Trump targets legal, illegal immigration in latest push
WASHINGTON (AP) — Top administration officials have been discussing ways to increase pressure on countries with high numbers of citizens who overstay short-term visas, as part of President Donald Trump’s growing focus on immigration heading into his re-election campaign.
The administration could introduce new travel restrictions on nationals from those countries, according to two people familiar with the plans who spoke on condition of anonymity because they were not authorized to disclose private conversations.
The idea, which was first reported by The Wall Street Journal, is just one of many under discussion by an administration that is increasingly desperate to satisfy a president who has been angry about the influx of migrants at the border as he tries to make good on his 2016 campaign promises and energize his base going into 2020.
The ideas have ranged from the extreme — including Trump’s threat to shut down the southern border and consideration of again separating children from parents — to more subtle tweaks to the legal immigration system, including efforts to clamp down on visa overstays, which, according to the nonpartisan Center for Migration Studies, exceed illegal border crossings.
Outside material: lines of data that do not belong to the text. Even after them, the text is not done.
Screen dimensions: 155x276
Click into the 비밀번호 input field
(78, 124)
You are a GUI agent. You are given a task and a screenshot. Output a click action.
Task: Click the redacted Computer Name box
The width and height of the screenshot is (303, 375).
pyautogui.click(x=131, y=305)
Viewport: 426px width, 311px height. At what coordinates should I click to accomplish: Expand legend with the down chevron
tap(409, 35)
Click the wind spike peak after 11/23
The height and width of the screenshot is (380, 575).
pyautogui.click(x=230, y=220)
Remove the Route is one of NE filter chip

Plans are also in the works to have border patrol agents conduct initial interviews to determine whether migrants seeking asylum have a “credible fear” of returning to their homelands. Border patrol agents are the first officials who come into contact with migrants, and the thinking is that they’ll be less sympathetic than asylum officers. And officials have been considering raising asylum standards and changing the court system so that the last people in are the first to have their cases adjudicated. Some of the ideas have been proposed, rejected and then proposed again.
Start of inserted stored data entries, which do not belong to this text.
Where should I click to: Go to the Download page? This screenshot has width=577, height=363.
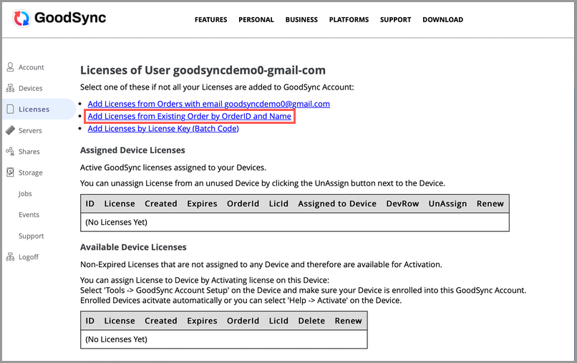pos(442,20)
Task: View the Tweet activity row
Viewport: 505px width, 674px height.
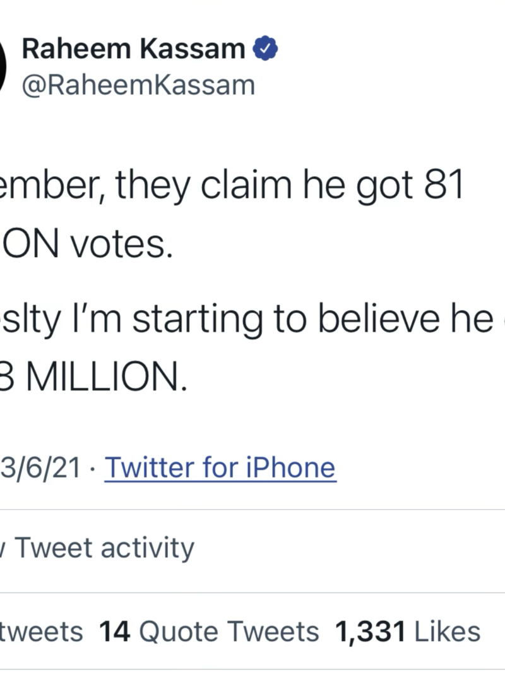Action: pyautogui.click(x=104, y=548)
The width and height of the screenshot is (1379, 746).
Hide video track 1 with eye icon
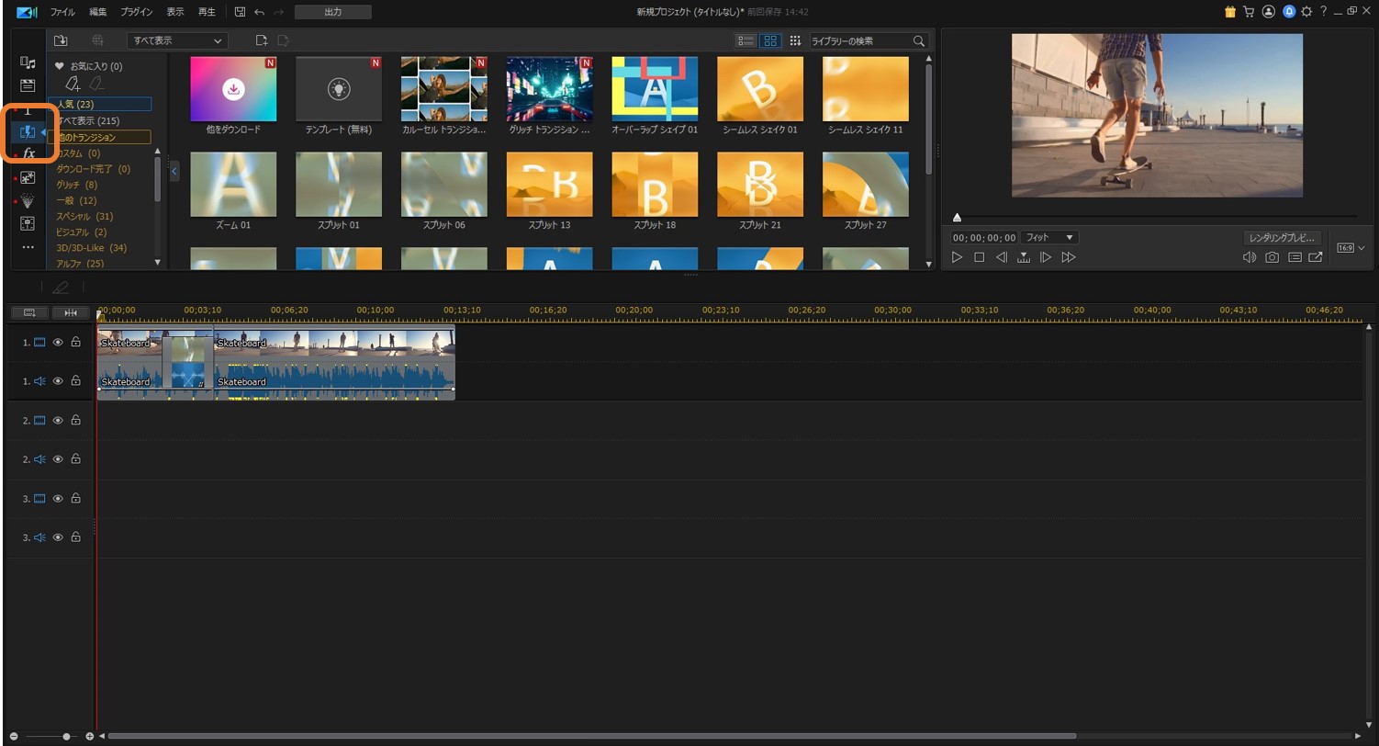58,343
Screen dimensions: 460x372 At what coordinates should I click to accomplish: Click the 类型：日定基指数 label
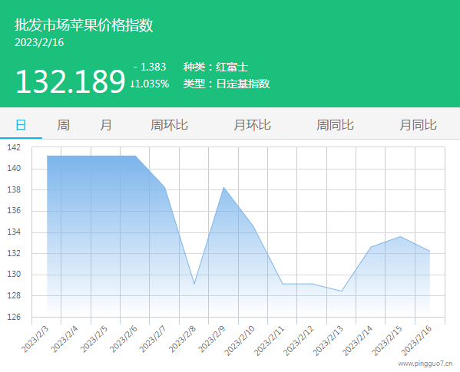227,84
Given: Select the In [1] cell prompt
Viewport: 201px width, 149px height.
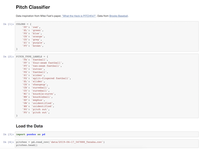Looking at the screenshot, I should click(x=9, y=24).
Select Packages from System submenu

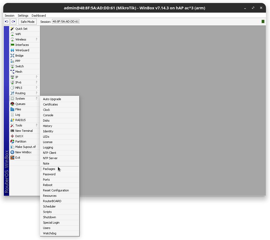(49, 169)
The administration has also been weighing targeting the remittance payments sent home by people living in the country illegally. And White House aide Stephen Miller in particular has been pushing Homeland Security officials to move forward with plans to punish immigrants in the country legally for using public benefits, such as food stamps.
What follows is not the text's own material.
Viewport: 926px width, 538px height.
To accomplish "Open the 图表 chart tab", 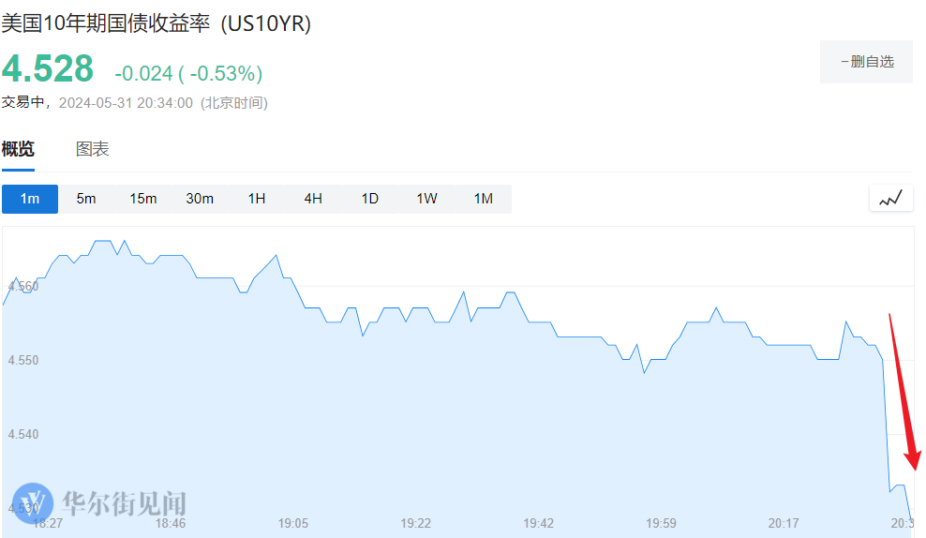I will pos(93,149).
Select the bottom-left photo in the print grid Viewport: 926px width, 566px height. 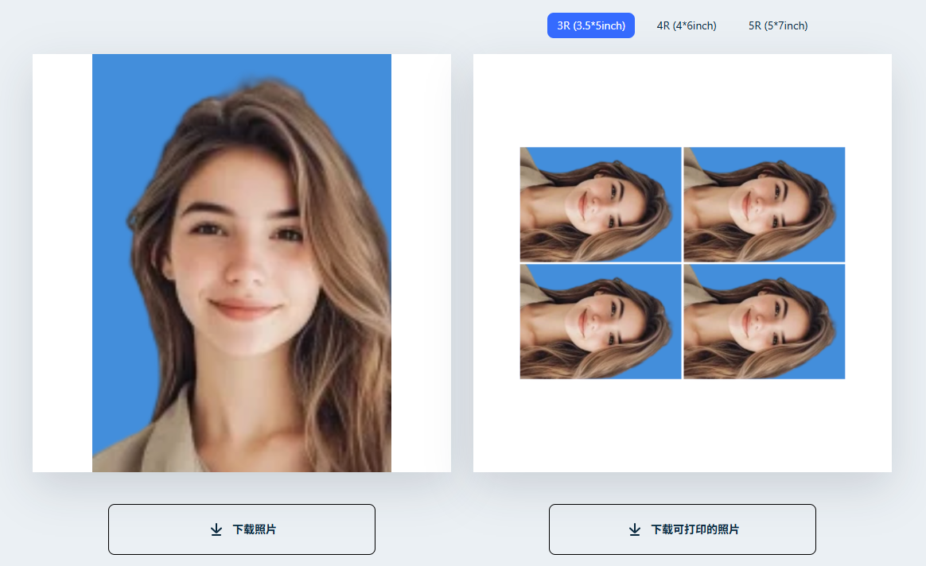tap(601, 321)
White House spokesman Hogan Gidley said both are topics of focus for the White House.
“It is a top priority for the administration, as has been for two years, to reduce overstay rates for visas and the visa waiver program — and it’s well known that the administration is working to ensure faithful implementation of immigration welfare rules to protect American taxpayers,” he said.
At the same time, Trump suggested Monday that his threat to send migrants to so-called sanctuary cities in an apparent effort to exact revenge on Democratic foes is taking effect, even though it remains unclear whether such a plan is feasible.
“Those Illegal Immigrants who can no longer be legally held (Congress must fix the laws and loopholes) will be, subject to Homeland Security, given to Sanctuary Cities and States!” Trump tweeted just days after aides insisted the plan had been shelved.
Neither the White House nor the Department of Homeland Security responded to requests for comment on what, if anything, had changed Monday. And it’s unclear whether Homeland Security has taken any steps to implement the contentious plan.